A mulher que apita os homens
HÁ uma certa importância antropológica no facto de Stéphanie Frappart ter sido a primeira mulher a arbitrar uma final europeia. Não é tão-só uma história desportiva.
Lendo o livro Sapiens, do israelita Yuval Harari, há uma passagem que, para não estragar, prefiro transcrever a parafrasear: «A teoria mais comum é a de que sendo os homens fisicamente mais fortes usaram essa vantagem para submeter as mulheres, controlando meios de produção e transferindo esse controlo para a política. Há problemas com esta teoria: primeiro, a ideia de que os homens são mais fortes é incompleta, porque as mulheres são mais resistentes à fome, à doença e à fadiga; além de que, ao longo da história, as mulheres foram tendencialmente excluídas de trabalhos que implicam escasso esforço físico, na religião, na lei, na política, enquanto se dedicavam, isso sim, também a trabalhar campos e a cuidar dos pesados afazeres da residência. Mais: não há relação entre força física e poder social e político na história da humanidade; nunca se selecionaram faraós ou papas com combates de boxe…
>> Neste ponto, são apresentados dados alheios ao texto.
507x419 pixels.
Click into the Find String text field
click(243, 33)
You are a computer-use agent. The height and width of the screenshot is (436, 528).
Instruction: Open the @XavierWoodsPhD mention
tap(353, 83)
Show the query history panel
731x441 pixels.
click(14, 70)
Há ainda uma outra teoria que dá os homens como, se não mais fortes, mais agressivos. Anos de evolução - assim o provam estudos hormonais e cognitivos - tornaram os homens mais violentos do que as mulheres, mais predispostos para a brutalidade e para as práticas de guerra. Mas, dando por garantido que o soldado comum é um homem, significa tal que quem comanda tem de sê-lo? Não. Seria como assumir que os campos de algodão cultivados por escravos negros foram propriedade de negros e não de elites brancas. Por que razão não poderiam soldados, homens, ser liderados por uma mulher?»
O que sobreveio na Supertaça europeia foi uma história que vai muito atrás, mais humana, mais evolutiva, do que aparenta. Corre bem, acalma as guerras.